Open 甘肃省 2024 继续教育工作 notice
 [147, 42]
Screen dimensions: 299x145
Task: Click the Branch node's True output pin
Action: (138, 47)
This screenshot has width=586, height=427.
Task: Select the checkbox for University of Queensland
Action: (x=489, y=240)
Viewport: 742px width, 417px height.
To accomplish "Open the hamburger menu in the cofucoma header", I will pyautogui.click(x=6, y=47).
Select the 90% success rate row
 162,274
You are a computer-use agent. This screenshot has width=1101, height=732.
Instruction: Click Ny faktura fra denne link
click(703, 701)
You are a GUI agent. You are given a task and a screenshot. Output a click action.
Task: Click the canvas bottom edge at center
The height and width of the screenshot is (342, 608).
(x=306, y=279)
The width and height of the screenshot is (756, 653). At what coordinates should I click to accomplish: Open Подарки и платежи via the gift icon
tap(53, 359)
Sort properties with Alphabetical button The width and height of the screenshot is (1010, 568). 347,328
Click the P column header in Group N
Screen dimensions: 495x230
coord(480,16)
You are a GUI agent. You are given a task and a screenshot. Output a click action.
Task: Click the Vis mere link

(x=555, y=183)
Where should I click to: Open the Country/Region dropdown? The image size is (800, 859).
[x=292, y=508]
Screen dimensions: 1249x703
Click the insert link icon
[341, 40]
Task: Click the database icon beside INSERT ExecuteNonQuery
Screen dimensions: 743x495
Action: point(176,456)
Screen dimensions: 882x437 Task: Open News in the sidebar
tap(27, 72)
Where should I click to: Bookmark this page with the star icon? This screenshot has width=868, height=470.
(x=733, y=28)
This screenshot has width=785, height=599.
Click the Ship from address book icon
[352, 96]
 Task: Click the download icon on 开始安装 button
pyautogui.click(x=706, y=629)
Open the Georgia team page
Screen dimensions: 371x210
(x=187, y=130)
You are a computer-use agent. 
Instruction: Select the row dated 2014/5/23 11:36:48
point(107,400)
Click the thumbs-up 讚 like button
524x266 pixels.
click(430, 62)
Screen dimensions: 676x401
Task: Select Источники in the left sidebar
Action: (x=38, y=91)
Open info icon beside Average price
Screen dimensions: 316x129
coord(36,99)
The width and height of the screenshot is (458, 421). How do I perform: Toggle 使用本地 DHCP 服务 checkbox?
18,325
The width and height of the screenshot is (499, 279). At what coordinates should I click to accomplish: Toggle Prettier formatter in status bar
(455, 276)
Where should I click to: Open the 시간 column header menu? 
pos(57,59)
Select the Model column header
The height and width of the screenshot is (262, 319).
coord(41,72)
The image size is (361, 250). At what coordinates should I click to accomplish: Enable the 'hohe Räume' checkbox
----------
# [Activity]
Gather up every line in the data above that contains the word "beside", copying each one.

# [Answer box]
Task: Click the database icon beside INSERT ExecuteNonQuery
Open info icon beside Average price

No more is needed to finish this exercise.